Love Me Nots (Jasper Falls 3)
Page 25
She could say the most cutting things to him. At first, he had no clue where her resentment came from. But soon, after rolling back some of the security footage and catching her in action, he understood. Tara was using him, and the moment he stopped providing daily incentives in the form of collateral assets, she stopped pretending to like him.
He now believed she never loved him at all. The most unfortunate part… He loved her.
At one time, he believed she hung the moon and stars. When she looked up at him with such trust and whispered about how happy she was, he believed her. He was honored to provide for such an appreciative woman. He valued her opinions and found her interest in his work refreshing, as if he could finally share the load with someone. But her interest was more of an investigative nature, one where she was constantly measuring his worth while sharpening her claws for the kill.
By their one-year anniversary, her mask had slipped. The honeymoon was over. But he loved her and still wanted to save their marriage, so he tried harder, doing whatever it took to please her. But there was no end to her greed. She was a bottomless pit of expectation.
When he eventually cut her off, sometime after the insistence for a third streamline jet, she turned vicious. Her cruel words knew no bounds, and she would attack every exposed inch of vulnerability she could find. Nothing was off limits. She’d insult his work ethic, his appearance, his virility, his performance, and even his success, using his deepest secrets and fears to break him in ways only a trusted wife could manage.

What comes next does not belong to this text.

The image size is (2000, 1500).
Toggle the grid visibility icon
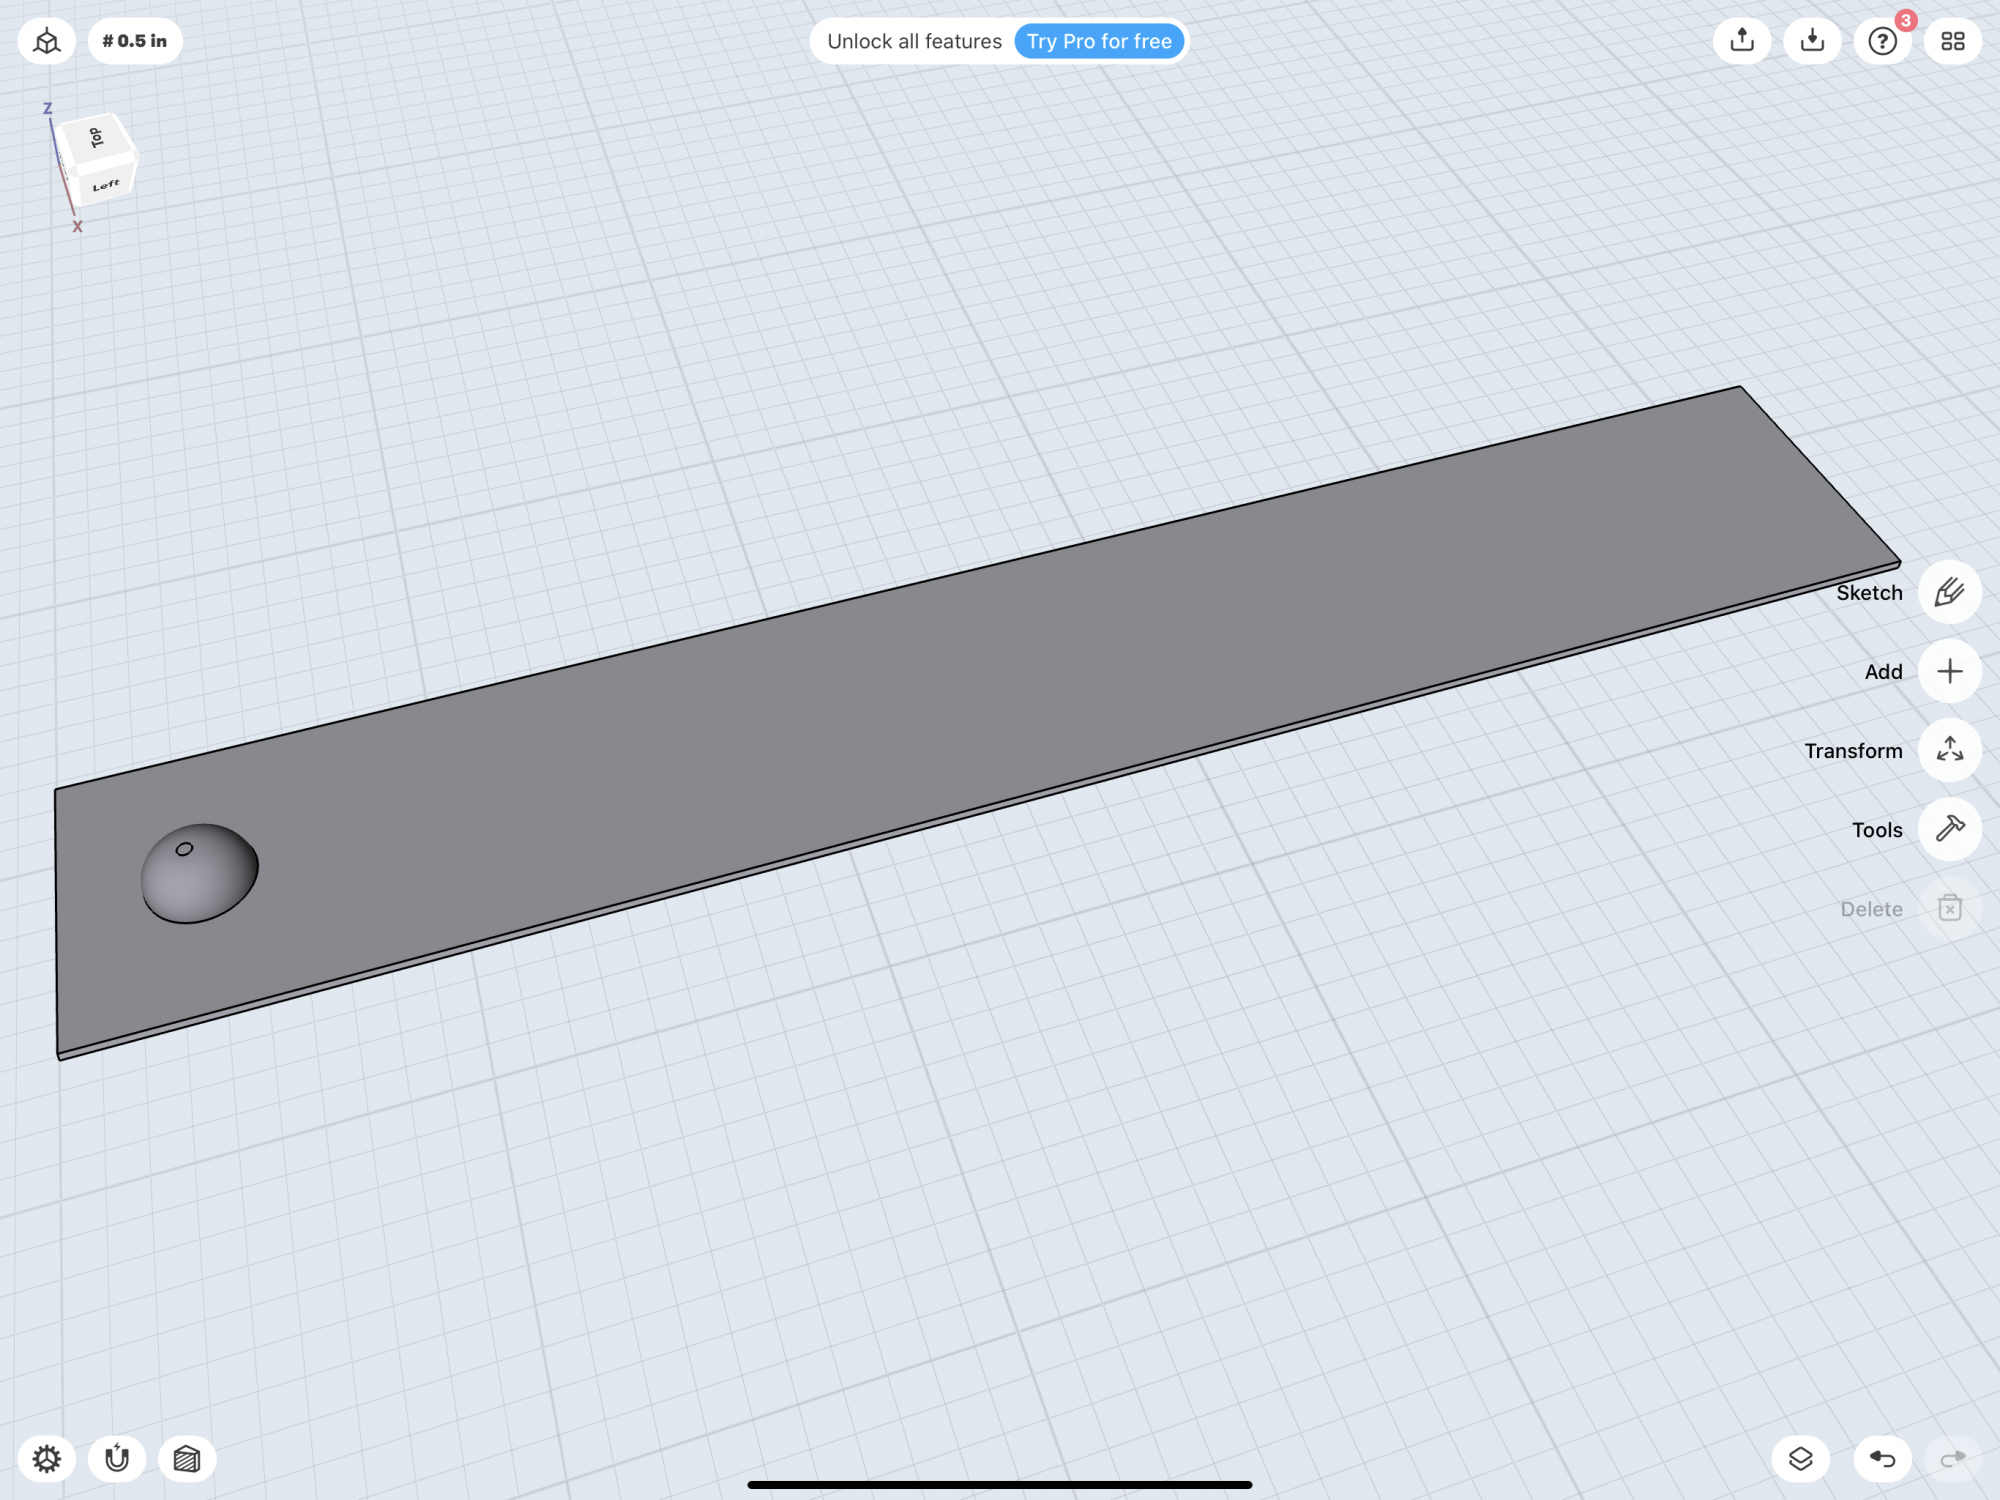point(187,1459)
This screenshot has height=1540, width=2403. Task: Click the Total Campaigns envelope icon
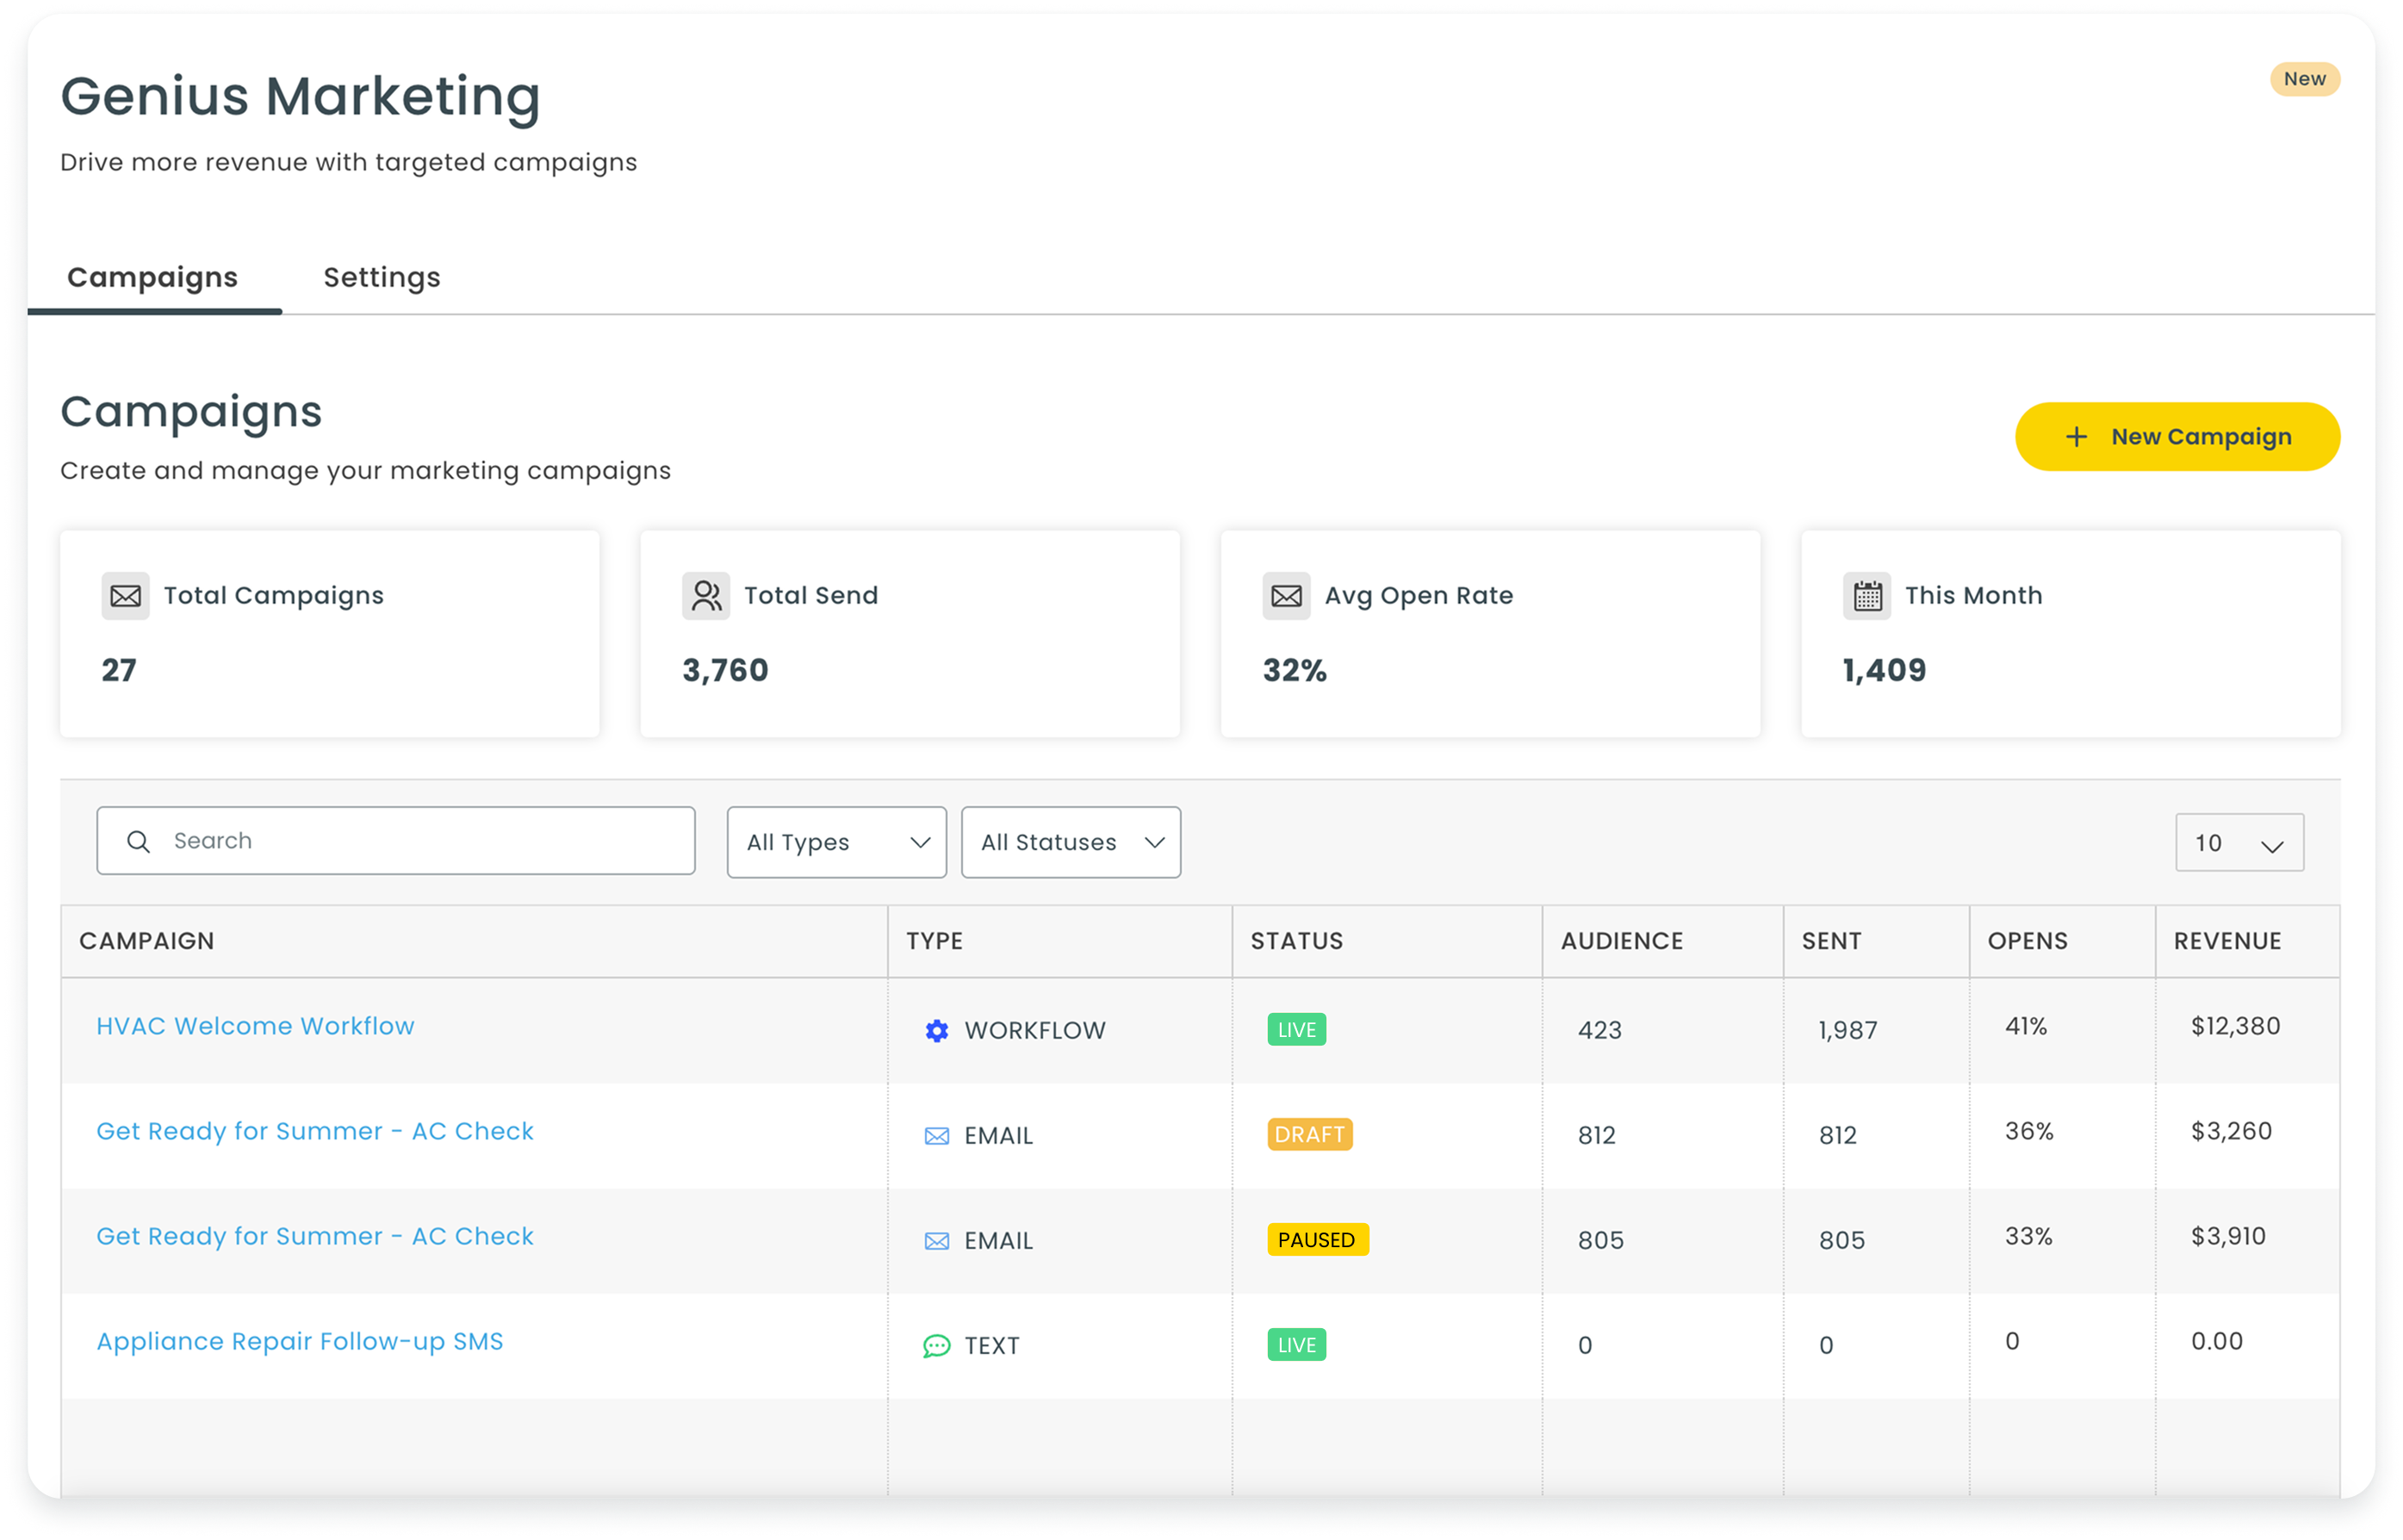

But she didn’t break him. She scarred him and gave him a decent mind fuck, screwing with his confidence so much that when it came time to fucking his own wife, even the act itself left him feeling like less of a man.
“We’re over,” he eventually told her one night when he’d been unable to get hard. “I can’t do this anymore, Tara. You don’t want me.”
Her concern had shifted, morphing from worry to rage, then into something cold. “You don’t get to decide when we’re over, Gage. This is a marriage. It’s a partnership.”
“Tara,” he’d pleaded with her, exhausted with the charade. “We have to call it. This hasn’t been a healthy marriage for some time. Don’t you want to be happy?”
She scoffed. “I’d be happy if you’d do as I ask. But you only care about yourself!”
“That’s not true. I love you, but sometimes, I wonder if you love me.”
Then she shifted her argument, bringing up some insecurity from her past, and shaping into vulnerable tenderness. “Don’t do this, Gage. Don’t leave me. I do love you. Remember how it used to be, how hot we were? Remember Hayman Island and how we never left the bed?”
She would actually convince him a spark still burned in the fallen embers, but her betrayals and mental abuse ran too deep. When he’d recall her cutting words, he’d lose his passion and pull back, and the true her would show up.
“Jesus, what’s wrong with you? Maybe you don’t even like women… You’re just better alone. You don’t know how to have a family that’s why God never gave you one. You’re cold…”
Opening a new text to his attorney, he instructed him to go at her hard and end this once and for all. He just wanted to cut away this part of his life, like the cancer it was. But Tara knew how much he was worth, and she wouldn’t leave without her fair share.
“So now you’re fucking some little skank from Chicago,” she’d accused, the moment she heard from her sister. “I always knew you were a cheater.”
“Tara, there’s only one adulterer in this marriage and it isn’t me. Do you really want to bring fidelity into it? We’ve been sleeping in sperate rooms since I filed.”
“I’m throwing all your shit out. This is my house! Do you hear me? Mine! Go live with your little whore!”
There had been no getting through to her. It didn’t matter that he’d been trying to finalize the divorce for months and completely transparent with her about his intentions. Nor did it matter that she’d cheated on him God knew how many times. All that mattered was that they negotiate this nightmare to the end, so he could move on.
Pulling away from the property, he drove back to the motel. Jasper Falls was growing on him. Despite its redneck feel and almost hostile welcome, there was something charming about it. The older locals seemed reluctant for the revitalization, but the younger generation accepted the inevitable. Except the lumberjacks.
Gage knew there would be no going against a setup like McCullough Lumber. The company was generations old and the lifeblood of the entire town. He’d have to come to some sort of deal with them, if he truly planned to build here, but it would be up to the team to honor those terms. Sometimes he felt like the only honest person doing business anymore.